TASK DESCRIPTION: Rewrite the material below, replacing every occurrence of "Find the location of" with "Locate" and leaving all other text unchanged.

GIVEN RECORDS:

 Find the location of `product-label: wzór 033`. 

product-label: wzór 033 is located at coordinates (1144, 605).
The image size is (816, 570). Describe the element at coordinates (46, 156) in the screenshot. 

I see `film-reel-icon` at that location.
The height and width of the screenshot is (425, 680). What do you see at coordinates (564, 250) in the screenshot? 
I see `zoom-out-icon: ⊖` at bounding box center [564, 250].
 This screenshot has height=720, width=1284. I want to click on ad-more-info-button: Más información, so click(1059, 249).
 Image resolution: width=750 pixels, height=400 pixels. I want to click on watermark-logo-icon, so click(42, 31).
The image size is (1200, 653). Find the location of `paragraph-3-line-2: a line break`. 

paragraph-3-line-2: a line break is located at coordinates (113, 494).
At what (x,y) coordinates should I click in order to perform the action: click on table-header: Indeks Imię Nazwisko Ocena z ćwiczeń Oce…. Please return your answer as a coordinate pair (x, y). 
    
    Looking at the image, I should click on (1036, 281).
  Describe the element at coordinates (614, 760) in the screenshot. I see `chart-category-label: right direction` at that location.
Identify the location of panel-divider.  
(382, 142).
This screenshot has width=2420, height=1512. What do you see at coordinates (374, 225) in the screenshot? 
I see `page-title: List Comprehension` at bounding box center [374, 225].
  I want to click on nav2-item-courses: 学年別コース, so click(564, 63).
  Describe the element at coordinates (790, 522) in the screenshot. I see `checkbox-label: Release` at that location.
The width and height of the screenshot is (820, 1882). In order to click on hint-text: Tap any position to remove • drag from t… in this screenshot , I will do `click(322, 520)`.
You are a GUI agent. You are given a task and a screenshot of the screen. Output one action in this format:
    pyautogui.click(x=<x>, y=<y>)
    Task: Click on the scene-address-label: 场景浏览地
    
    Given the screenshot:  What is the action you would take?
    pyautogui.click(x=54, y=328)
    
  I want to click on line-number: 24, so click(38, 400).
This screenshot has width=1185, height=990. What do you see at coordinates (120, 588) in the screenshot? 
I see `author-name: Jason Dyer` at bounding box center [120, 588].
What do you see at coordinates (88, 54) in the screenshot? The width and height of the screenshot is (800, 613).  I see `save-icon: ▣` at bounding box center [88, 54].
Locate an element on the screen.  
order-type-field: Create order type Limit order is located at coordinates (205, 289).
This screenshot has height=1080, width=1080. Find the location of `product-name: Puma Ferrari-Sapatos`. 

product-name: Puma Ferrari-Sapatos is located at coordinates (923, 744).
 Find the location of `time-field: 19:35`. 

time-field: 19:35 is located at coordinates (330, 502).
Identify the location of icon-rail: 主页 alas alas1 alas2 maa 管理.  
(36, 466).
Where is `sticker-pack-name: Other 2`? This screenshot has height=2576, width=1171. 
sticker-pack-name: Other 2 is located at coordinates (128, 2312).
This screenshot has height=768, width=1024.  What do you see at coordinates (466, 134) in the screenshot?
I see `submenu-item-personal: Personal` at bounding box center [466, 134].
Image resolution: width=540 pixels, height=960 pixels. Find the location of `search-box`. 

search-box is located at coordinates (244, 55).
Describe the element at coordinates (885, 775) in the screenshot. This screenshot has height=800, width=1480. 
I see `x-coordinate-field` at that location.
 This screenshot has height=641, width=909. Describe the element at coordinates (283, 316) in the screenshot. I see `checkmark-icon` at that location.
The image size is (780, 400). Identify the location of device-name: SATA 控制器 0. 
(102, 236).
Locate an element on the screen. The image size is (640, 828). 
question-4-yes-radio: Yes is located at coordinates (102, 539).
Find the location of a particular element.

EXERCISE OUTPUT:
 Locate `product-label: wzór 033`. 

product-label: wzór 033 is located at coordinates (1144, 605).
The image size is (816, 570). Describe the element at coordinates (46, 156) in the screenshot. 

I see `film-reel-icon` at that location.
The height and width of the screenshot is (425, 680). What do you see at coordinates (564, 250) in the screenshot? 
I see `zoom-out-icon: ⊖` at bounding box center [564, 250].
 This screenshot has height=720, width=1284. I want to click on ad-more-info-button: Más información, so click(1059, 249).
 Image resolution: width=750 pixels, height=400 pixels. I want to click on watermark-logo-icon, so click(42, 31).
The image size is (1200, 653). Locate `paragraph-3-line-2: a line break`. 

paragraph-3-line-2: a line break is located at coordinates (113, 494).
At what (x,y) coordinates should I click in order to perform the action: click on table-header: Indeks Imię Nazwisko Ocena z ćwiczeń Oce…. Please return your answer as a coordinate pair (x, y). 
    
    Looking at the image, I should click on (1036, 281).
  Describe the element at coordinates (614, 760) in the screenshot. I see `chart-category-label: right direction` at that location.
Identify the location of panel-divider.  
(382, 142).
This screenshot has width=2420, height=1512. What do you see at coordinates (374, 225) in the screenshot? 
I see `page-title: List Comprehension` at bounding box center [374, 225].
  I want to click on nav2-item-courses: 学年別コース, so click(564, 63).
  Describe the element at coordinates (790, 522) in the screenshot. I see `checkbox-label: Release` at that location.
The width and height of the screenshot is (820, 1882). In order to click on hint-text: Tap any position to remove • drag from t… in this screenshot , I will do `click(322, 520)`.
You are a GUI agent. You are given a task and a screenshot of the screen. Output one action in this format:
    pyautogui.click(x=<x>, y=<y>)
    Task: Click on the scene-address-label: 场景浏览地
    
    Given the screenshot:  What is the action you would take?
    pyautogui.click(x=54, y=328)
    
  I want to click on line-number: 24, so click(38, 400).
This screenshot has width=1185, height=990. What do you see at coordinates (120, 588) in the screenshot? 
I see `author-name: Jason Dyer` at bounding box center [120, 588].
What do you see at coordinates (88, 54) in the screenshot? The width and height of the screenshot is (800, 613).  I see `save-icon: ▣` at bounding box center [88, 54].
Locate an element on the screen.  
order-type-field: Create order type Limit order is located at coordinates (205, 289).
This screenshot has height=1080, width=1080. Locate `product-name: Puma Ferrari-Sapatos`. 

product-name: Puma Ferrari-Sapatos is located at coordinates (923, 744).
 Locate `time-field: 19:35`. 

time-field: 19:35 is located at coordinates (330, 502).
Identify the location of icon-rail: 主页 alas alas1 alas2 maa 管理.  
(36, 466).
Where is `sticker-pack-name: Other 2`? This screenshot has height=2576, width=1171. 
sticker-pack-name: Other 2 is located at coordinates (128, 2312).
This screenshot has height=768, width=1024.  What do you see at coordinates (466, 134) in the screenshot?
I see `submenu-item-personal: Personal` at bounding box center [466, 134].
Image resolution: width=540 pixels, height=960 pixels. Locate `search-box`. 

search-box is located at coordinates (244, 55).
Describe the element at coordinates (885, 775) in the screenshot. This screenshot has height=800, width=1480. 
I see `x-coordinate-field` at that location.
 This screenshot has height=641, width=909. Describe the element at coordinates (283, 316) in the screenshot. I see `checkmark-icon` at that location.
The image size is (780, 400). Identify the location of device-name: SATA 控制器 0. 
(102, 236).
Locate an element on the screen. The image size is (640, 828). 
question-4-yes-radio: Yes is located at coordinates (102, 539).
Locate a particular element.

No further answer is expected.